▶ [Source passage]
- Opening Delimiter -

The Ivy League and University of Pennsylvania both released statements last week defending transgender athlete Lia Thomas, who has been shattering records in women’s swimming ever since she was allowed to switch from the men’s team to the women’s team under NCAA rules, which state that a trans woman must undergo testosterone suppression treatment for a year before competing as a woman. The Penn student has been receiving the treatment for over two years.
PENN SWIMMER LATEST EXAMPLE OF TRAN ATHLETE DOMINATING FEMALE SPORTS
Thomas dominated the 500-yard freestyle preliminaries and finals at the Zippy Invitational at the University of Akron last month and set new national and school records in the 1,650-yard, 500-yard and 200-yard freestyle competitions. On Saturday, she won the 200-yard and 500-yard freestyle and finished in fifth place in the 100-yard freestyle during the school’s tri-meet with Yale and Dartmouth.
Several Ivy League swimming parents who spoke with Fox News Digital are calling on the NCAA to change its policy to be more fair to biological women.

- Closing Delimiter -

▶ [Exercise tasks]
1 > Can you swap "testosterone suppression treatment" for "hormone suppression treatment" and rewrite everything in the passage about Lia Thomas from "The Ivy League" down to "over two years."?
2 > What would come next if you finished out the article about Lia Thomas, picking up from its last sentence?

▶ [Data records]

- Opening Delimiter -

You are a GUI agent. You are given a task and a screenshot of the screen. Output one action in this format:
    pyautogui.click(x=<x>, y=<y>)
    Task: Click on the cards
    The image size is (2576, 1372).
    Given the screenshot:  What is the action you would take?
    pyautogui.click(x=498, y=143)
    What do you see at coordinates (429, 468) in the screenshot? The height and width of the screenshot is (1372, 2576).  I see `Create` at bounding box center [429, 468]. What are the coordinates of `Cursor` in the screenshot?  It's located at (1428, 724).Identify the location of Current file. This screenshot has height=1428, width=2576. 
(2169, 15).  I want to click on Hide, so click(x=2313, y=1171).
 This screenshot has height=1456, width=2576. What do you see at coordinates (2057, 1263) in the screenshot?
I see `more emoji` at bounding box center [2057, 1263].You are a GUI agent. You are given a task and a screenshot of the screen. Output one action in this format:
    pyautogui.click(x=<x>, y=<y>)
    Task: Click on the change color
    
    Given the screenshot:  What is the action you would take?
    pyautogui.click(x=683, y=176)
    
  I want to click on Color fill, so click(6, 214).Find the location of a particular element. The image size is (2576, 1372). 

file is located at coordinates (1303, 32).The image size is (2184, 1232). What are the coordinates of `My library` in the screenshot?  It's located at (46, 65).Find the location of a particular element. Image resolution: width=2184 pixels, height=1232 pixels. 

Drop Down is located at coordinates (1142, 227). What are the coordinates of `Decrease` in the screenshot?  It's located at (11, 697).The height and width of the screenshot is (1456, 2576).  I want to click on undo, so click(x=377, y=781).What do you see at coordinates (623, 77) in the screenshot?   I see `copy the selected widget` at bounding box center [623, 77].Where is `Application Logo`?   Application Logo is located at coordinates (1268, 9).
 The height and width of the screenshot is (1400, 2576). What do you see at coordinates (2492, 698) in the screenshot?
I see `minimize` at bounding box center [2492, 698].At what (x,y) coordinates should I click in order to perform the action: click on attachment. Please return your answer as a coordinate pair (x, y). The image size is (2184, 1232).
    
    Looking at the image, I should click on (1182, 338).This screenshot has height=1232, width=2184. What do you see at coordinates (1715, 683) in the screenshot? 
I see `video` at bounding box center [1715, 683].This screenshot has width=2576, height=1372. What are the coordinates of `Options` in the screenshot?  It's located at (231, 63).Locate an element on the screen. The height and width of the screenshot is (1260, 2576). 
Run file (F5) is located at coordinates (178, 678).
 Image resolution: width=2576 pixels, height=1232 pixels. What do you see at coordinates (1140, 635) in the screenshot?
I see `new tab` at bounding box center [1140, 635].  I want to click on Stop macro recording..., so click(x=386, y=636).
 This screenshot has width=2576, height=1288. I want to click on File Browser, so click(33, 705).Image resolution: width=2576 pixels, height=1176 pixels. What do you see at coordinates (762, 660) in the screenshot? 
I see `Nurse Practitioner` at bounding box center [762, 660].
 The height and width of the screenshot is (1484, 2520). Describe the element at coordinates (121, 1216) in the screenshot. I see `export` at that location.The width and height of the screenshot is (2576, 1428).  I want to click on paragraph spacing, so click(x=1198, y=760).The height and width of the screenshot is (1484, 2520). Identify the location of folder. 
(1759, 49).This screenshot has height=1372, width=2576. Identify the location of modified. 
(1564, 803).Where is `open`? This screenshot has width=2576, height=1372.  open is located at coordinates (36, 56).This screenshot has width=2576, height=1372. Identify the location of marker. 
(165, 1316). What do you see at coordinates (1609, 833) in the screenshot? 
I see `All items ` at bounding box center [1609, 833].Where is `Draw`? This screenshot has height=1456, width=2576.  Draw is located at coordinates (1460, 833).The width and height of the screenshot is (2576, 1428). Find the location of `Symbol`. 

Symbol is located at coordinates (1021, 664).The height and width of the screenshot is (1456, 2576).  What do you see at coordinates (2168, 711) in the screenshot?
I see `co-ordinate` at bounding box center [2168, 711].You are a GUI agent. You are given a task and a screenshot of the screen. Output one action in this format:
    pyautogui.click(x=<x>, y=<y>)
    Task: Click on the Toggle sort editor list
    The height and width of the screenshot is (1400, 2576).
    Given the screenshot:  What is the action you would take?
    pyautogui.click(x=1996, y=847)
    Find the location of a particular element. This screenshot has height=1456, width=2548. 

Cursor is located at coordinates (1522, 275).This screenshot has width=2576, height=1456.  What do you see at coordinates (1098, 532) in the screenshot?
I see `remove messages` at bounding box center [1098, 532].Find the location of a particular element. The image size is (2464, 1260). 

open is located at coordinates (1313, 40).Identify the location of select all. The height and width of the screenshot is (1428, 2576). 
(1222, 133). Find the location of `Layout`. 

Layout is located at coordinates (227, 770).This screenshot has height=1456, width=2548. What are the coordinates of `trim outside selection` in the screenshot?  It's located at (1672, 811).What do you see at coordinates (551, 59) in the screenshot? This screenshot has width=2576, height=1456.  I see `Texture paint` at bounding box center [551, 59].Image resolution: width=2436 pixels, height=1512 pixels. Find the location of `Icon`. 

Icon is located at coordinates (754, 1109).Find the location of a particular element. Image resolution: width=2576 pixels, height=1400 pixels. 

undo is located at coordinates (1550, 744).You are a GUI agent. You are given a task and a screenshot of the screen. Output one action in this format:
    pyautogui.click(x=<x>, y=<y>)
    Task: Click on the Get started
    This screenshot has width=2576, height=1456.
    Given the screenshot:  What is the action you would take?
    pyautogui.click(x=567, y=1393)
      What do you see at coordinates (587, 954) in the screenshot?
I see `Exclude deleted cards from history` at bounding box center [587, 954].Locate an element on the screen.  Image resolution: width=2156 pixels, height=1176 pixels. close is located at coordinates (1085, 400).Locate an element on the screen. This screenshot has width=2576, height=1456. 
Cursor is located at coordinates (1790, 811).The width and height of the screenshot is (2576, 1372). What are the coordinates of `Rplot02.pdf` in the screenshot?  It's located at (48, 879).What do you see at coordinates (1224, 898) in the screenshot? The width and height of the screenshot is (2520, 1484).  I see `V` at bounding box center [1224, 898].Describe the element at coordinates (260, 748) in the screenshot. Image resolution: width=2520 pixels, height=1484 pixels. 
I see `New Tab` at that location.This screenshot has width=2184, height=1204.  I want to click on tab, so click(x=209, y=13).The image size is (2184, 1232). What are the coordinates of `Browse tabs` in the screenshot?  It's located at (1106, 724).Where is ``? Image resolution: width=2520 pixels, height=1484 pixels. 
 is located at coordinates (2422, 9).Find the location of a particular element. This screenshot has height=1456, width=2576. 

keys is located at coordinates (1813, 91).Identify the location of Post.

- Closing Delimiter -

▶ [Answers to the tasks]
1 >
The Ivy League and University of Pennsylvania both released statements last week defending transgender athlete Lia Thomas, who has been shattering records in women’s swimming ever since she was allowed to switch from the men’s team to the women’s team under NCAA rules, which state that a trans woman must undergo hormone suppression treatment for a year before competing as a woman. The Penn student has been receiving the treatment for over two years.

2 >
“It starts with the NCAA,” two parents of a Penn swimmer on the women’s team told Fox News. “I think the NCAA needs to change its policies, and find a way to include transgender women without trampling all over biological women,” the parents said.
Another Penn swimming parent, Sue Feldman, said: “I think that this is obviously an issue and they should probably just look at how they’re going to handle it and maybe handle it better in the future because right now they’re not handling it so well.”
“I feel like she followed all the rules that she’s supposed to follow,” Feldman said of Thomas, adding that she “empathizes with the other girls that are playing against her.”
The Ivy League released a statement Thursday supporting Thomas’ participation on the women’s team, saying she and the school had “worked with the NCAA to follow all of the appropriate protocols in order to comply with the NCAA policy on transgender athlete participation and compete on the Penn women’s swimming and diving team.”
“The Ivy League has adopted and applies the same NCAA policy,” it said. “The Ivy League reaffirms its unwavering commitment to providing an inclusive environment for all student-athletes while condemning transphobia and discrimination in any form. The league welcomes her participation in the sport of women’s swimming and diving and looks forward to celebrating the success of all of our student-athletes throughout the season.”
Penn also issued a statement saying Thomas had “met or exceeded all NCAA protocols over the past two years for a transgender female student-athlete to compete for a women’s team.”
“She will continue to represent the Penn women’s swimming team in competition this season,” it said.
Unlike Penn and the Ivy League, the NCAA has not defended Thomas or its policy in light of the controversy.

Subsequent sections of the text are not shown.